TO DO:
- a) In the Sri Lankan refugee's reflection below, the writer says "I too have" certain things, "like you." List all of them.
- b) Extend the Sri Lankan refugee's reflection below with the next few paragraphs, picking up after its final sentence.
— begin SOURCE DOCUMENT —
Reflective thoughts from a Sri Lankan refugee… now a prisoner…but free!

 

I have completed 4 years and starting the 5th year since I came between these bars. I desire to recall all of my feelings and my own land which is fresh in my memory like my shadow. I owe to Kristalo Hrysicos, whom I consider as my sister, for all these feelings. She is burdened with all my pains and fully understands my feelings by living in me.  My nation is a place of warfare. We are not vagabonds, but we don’t have a country. As like others created in the world by nature, we too were created by the same. Our birth was not an exception. But the laws created by men as policies are weak. These laws are overruled by those who are mighty and make slaves of the weaker sections of society.

On the other hand those who were elected by the people are said to be the leaders of the democratic country. These weak laws and policies make tribes like us orphans. My own land where I was born is a borrowed land now. We have our own language, custom, culture. The one such is the game “Kuttansoru”, (a small pot that children use for pretend cooking).

This is the game “Kuttansoru” that now I am thinking of here inside these bars. This is the 5th year, I don’t know anything about the outside world. I am also human. I too have feelings, desires, family, and society, like you. All that you enjoy in the world like comfort, happiness and sadness; I too have the right to enjoy them in the world. I was also created by nature.

Since the right has been denied to me, I compare my childhood days with the present situation that exists around me to find happiness. Yes! That was real happiness! This happiness can be compared to a poor, hungry and thirsty farmer working in the field. The mirage engulfed him and he went near the water. The gentle breeze came and the mirage joined the breeze and sank into the water and from there got up and embraced the farmer. His nerves kindled thousands of feelings in his skin!

I repeat again the basis of these feelings is Kristalo Hrysicos. Yes, she came and gave
toys a day ago. These toys were really beautiful. But I never thought that those toys
would remind me of the fond memories of Kuttansoru. The wound and the pain in the
body created by the war, and the pain and hardships in the camp were pestering me that night. But the morning was a prosperous one. In the afternoon I went to the dining hall, burdened with those toys given by Kristalo. Now there were almost 60 toys. In this refugee camp, the families have children, like coins to the currency. When those
children speak different languages, it will be like coins falling on the ground. It is
language for those who can understand, but music for those who cant.

How can I share my feelings? In the first place I have to thank Kristalo. It was she who
brought those toys. She is responsible for this feeling. I don’t know how to share it. But it was those toys that started speaking. The truth is Kristalo can hear that language but not understand it. Yet I am sure that she would understand the language of the toys at a feeling level through this story I narrate to her.
— end SOURCE DOCUMENT —
— begin EXTRACTED ENTRIES —
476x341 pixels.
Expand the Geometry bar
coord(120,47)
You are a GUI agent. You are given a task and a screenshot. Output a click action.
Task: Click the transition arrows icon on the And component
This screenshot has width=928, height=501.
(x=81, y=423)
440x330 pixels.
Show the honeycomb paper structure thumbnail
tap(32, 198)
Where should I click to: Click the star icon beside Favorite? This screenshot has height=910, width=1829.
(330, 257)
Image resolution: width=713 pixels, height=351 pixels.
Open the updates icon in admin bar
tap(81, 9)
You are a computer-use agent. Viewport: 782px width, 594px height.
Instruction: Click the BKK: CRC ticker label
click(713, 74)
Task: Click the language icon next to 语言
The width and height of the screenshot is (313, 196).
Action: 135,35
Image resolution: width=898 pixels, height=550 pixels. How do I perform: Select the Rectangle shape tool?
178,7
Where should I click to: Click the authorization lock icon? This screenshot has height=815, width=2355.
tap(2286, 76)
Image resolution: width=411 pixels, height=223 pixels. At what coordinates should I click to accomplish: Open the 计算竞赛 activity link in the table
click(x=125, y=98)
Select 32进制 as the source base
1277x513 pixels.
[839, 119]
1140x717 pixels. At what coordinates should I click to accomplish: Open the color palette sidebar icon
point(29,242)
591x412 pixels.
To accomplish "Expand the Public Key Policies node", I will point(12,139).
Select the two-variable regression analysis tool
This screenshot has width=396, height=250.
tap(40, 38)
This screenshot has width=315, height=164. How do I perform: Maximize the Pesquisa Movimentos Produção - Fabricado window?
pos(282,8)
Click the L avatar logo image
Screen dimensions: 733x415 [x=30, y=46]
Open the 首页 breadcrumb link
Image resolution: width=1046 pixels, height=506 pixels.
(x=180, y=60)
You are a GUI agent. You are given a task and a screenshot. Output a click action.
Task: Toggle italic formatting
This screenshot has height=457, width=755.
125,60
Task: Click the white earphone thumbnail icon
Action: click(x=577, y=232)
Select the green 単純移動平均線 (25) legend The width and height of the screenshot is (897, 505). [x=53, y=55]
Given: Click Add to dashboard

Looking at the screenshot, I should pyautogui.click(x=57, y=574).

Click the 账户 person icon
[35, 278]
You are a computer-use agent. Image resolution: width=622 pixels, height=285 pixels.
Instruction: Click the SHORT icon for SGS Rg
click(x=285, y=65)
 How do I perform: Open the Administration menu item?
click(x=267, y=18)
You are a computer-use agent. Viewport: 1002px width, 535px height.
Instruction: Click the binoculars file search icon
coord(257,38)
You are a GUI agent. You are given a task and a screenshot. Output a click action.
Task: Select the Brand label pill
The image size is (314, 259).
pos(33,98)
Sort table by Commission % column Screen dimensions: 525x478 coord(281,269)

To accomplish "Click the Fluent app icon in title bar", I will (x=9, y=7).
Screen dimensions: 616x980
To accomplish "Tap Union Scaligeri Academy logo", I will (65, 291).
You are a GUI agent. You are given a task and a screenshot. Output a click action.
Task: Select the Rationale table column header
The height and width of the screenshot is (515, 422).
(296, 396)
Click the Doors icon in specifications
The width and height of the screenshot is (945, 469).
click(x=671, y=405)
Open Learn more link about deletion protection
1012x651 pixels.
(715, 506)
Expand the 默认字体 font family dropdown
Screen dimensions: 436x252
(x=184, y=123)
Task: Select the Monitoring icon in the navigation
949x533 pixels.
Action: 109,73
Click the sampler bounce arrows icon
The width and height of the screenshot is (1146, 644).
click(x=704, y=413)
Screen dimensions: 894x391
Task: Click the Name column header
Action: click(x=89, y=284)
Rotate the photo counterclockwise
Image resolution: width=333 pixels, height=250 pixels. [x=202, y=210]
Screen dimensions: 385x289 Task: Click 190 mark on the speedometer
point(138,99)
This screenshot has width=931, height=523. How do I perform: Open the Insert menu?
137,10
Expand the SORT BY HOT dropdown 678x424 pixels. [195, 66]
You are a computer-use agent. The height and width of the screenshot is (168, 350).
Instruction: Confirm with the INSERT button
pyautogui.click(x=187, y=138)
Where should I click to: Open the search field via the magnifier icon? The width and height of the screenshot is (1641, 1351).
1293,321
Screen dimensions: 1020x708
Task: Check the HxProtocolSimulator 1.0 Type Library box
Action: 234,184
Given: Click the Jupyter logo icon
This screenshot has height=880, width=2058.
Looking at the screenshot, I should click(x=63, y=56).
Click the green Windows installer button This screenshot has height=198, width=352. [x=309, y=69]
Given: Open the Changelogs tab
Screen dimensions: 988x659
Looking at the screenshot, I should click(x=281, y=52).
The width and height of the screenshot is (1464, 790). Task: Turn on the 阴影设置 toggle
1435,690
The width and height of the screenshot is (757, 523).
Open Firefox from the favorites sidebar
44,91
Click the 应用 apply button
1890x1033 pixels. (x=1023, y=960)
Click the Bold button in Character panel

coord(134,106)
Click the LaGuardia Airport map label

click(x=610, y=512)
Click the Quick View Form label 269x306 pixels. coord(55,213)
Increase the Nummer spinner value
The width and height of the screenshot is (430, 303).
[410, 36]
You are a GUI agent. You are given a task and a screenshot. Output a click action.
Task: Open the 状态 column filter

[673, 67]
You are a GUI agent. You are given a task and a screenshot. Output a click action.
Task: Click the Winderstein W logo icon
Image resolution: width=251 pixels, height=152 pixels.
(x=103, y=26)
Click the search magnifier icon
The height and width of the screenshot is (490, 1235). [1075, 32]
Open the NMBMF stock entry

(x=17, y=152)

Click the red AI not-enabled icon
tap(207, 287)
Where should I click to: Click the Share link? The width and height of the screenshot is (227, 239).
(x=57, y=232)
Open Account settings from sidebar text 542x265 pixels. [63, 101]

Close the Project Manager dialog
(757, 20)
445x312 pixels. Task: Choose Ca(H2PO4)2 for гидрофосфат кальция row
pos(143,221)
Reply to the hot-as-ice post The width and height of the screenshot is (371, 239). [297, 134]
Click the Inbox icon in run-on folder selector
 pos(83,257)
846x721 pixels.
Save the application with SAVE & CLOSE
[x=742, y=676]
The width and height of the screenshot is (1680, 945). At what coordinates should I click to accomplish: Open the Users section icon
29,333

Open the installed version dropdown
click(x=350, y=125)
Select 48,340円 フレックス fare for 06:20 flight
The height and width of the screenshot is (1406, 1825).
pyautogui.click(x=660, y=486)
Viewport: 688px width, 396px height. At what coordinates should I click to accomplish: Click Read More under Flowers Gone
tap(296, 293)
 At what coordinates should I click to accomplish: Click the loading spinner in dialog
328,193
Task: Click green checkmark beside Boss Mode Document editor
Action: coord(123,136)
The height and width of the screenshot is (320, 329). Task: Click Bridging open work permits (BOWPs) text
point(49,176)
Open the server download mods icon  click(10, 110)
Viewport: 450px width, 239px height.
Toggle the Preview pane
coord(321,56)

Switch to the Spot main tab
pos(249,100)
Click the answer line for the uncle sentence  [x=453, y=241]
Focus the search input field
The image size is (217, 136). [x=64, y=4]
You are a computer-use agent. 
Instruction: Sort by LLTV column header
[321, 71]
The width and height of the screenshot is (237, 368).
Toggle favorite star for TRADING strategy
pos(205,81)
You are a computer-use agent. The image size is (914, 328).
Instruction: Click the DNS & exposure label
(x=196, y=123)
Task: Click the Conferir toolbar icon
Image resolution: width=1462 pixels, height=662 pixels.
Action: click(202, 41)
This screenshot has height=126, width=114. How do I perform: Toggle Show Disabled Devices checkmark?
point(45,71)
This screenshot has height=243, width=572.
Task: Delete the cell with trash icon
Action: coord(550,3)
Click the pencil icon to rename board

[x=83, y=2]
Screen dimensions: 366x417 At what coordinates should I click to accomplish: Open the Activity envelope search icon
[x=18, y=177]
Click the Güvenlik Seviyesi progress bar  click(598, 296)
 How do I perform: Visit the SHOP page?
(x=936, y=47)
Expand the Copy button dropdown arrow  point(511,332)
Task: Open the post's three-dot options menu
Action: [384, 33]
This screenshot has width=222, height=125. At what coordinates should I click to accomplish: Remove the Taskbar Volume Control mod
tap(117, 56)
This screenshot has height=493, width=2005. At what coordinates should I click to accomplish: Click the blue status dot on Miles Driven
— end EXTRACTED ENTRIES —
TASK RESPONSES:
- a) feelings, desires, family, society

- b)
Yes, the toys began! Why the night is full of dead bodies of toys! I am not living with
the feeling of motherly care created by nature. I was a male. The society gave this
definition for me, creating in me a violent nature. Due to this I can’t understand the
language of the toys that motherly feeling naturally created for females. Will it be only
for those who are aged? No! Now toys speak not to me but female children. How?

In the hands of a sculptor, stones become statues!
In the hands of a warrior, stones become weapons!
In the hands of a goldsmith, stones become gold!

Those toys which went in to the hands of children became children and the children became mothers! I become a child in my thoughts. My thoughts went to the place where I was born.  Five people who played kuttansoru with me are now not on this earth because of the cruel war. Even my brother is not on this earth. In this game cooking in a small pot, I was a helper in that game because I can’t speak properly. No one calls me by my name instead by my nickname ‘Konnai’ (a stammerer).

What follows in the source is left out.